WORK REQUIRED: From the records below, please repeat exactly the line that has "You are a GUI", the line that has "Task: Click the", and every line between them, and nothing else.

RAW DATA:
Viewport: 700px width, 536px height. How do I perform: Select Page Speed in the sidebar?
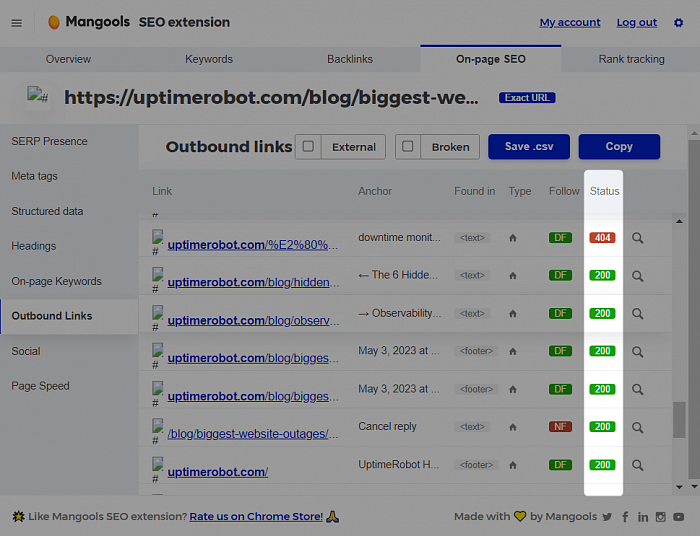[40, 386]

==

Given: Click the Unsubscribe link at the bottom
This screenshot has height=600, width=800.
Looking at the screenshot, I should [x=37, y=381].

...

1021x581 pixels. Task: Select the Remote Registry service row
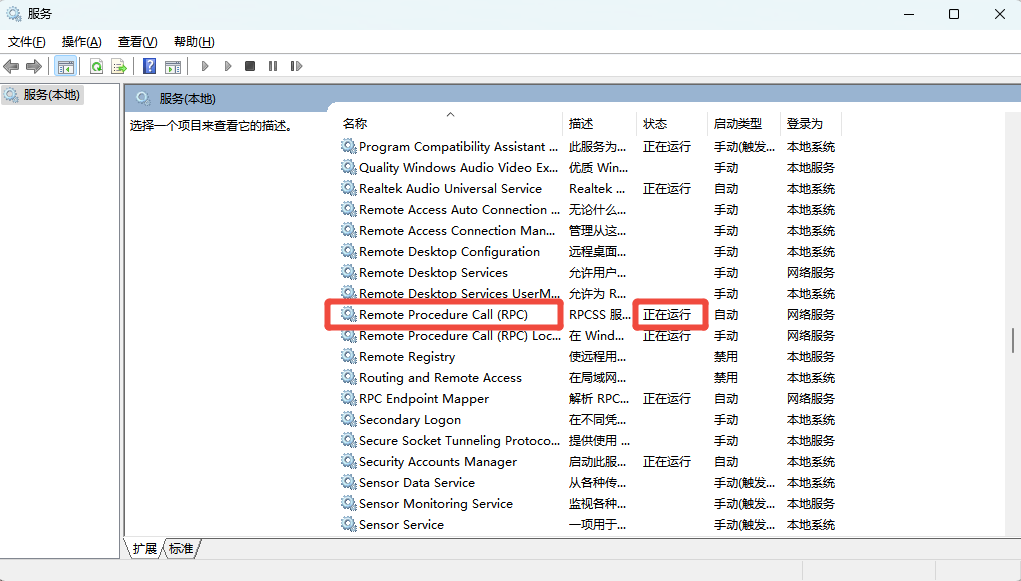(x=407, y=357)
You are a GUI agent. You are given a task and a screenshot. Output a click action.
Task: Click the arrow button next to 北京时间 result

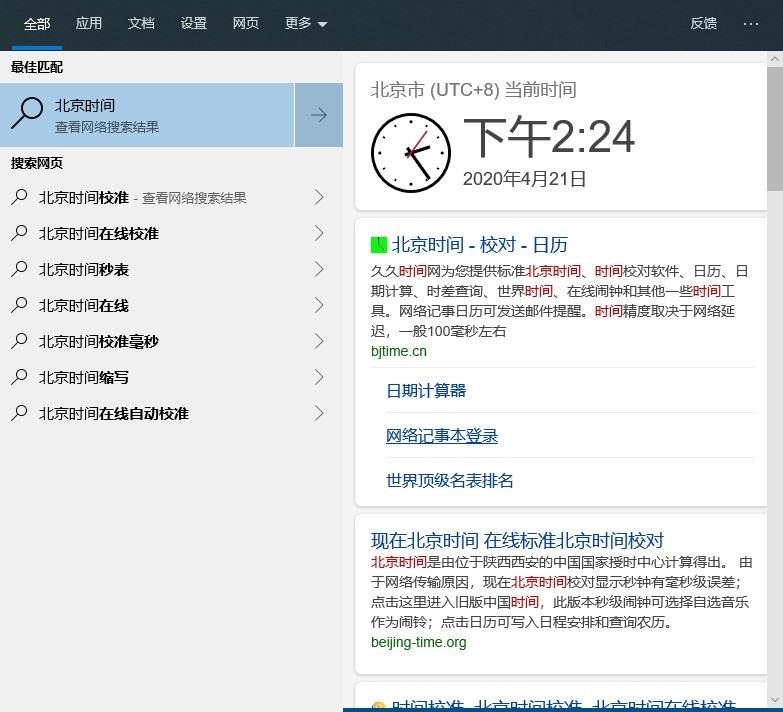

RESULT OF THE TASK:
You are a GUI agent. You are given a task and a screenshot. Output a click action.
Task: Click the arrow button next to 北京时间 result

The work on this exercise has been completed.